Shiji could have implemented a short-term solution — one or two apps shared across acquisitions — but, instead, they focused on one that would scale as the company grew, in both size and its ability to handle the complexity presented by managing numerous international workforces. In addition, the company boasted a 20 year history of custom solutions for its customers, so this centralized CRM needed to handle all sorts of information and requests.
Shiji ultimately chose Zoho due to its ability to customize the solution on a granular level. Shiji's acquisitions ranged industries, they could deploy at custom scale. This was also going to be a time of uncertainty, and Shiji expected there to be an evolution to their CRM as acquisitions adapted to the new normal. Hiring a larger vendor such as Salesforce, they felt, would include too many agents in the middle gumming up the works when changes needed to be made quickly.
The Streaming Network
Once a parent company and its new acquisitions drive alignment by running on the same CRM, it becomes possible to produce a shared roadmap. The Streaming Network, a virtual events and webinar platform, was founded more than a decade ago but found itself rapidly growing when COVID-19 necessitated that most live events move online.
The company grew from $5 million to $10 million in only two years. After a series of acquisitions, including three inside of a 12-month span, the company realized that its scattershot, multi-CRM configuration was no longer tenable.

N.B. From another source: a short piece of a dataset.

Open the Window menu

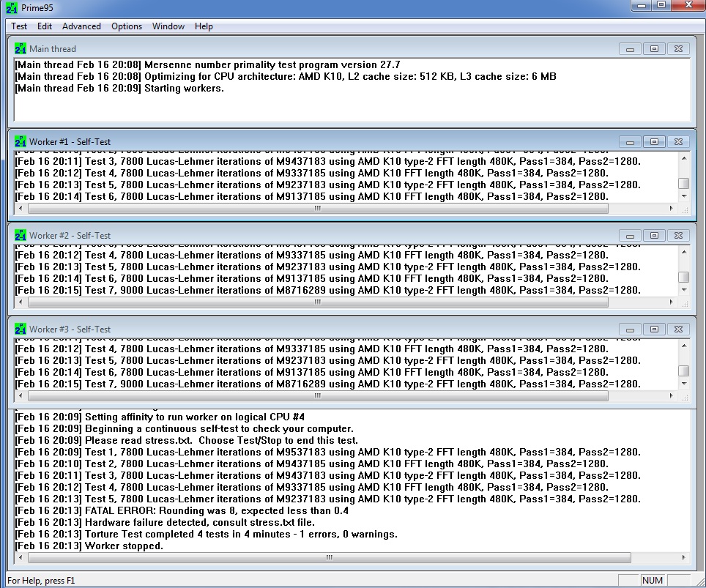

For one thing, communication between systems was rudimentary. Throughout a seven touch sales process, teams were tracking progress within an unwieldy and cumbersome Excel spreadsheet containing thousands of client names. Worse still, different customers required dissimilar types of invoices, and it was becoming impossible to ensure the right type went to the right customer, let alone keep tabs on incoming payments.
With the visibility afforded by a central CRM, anyone within The Streaming Network, regardless of division, can see the status of every customer and tweak sales tactics accordingly. This includes the use of automation to follow up with leads or escalate a support claim to a supervisor. Without the need to micromanage, The Streaming Network executives can focus on growth while the individual business units carry on as usual regardless of where they are located or what stage of the process they oversee.
It's about timing
For businesses looking to consolidate, even when motivated by cost reduction, rushing the target company into learning and using new systems can backfire, slowing sales from the disruption. At the same time, letting acquisitions run on their old CMS for too long dampens any efforts to assimilate new businesses into established corporate culture. Allow, at least in the short term, the newly acquired business to function as it has, with the tools they already use, and slowly transition them onto org-wide tools, which allow for cross app services like AI and analytics to span the entire portfolio.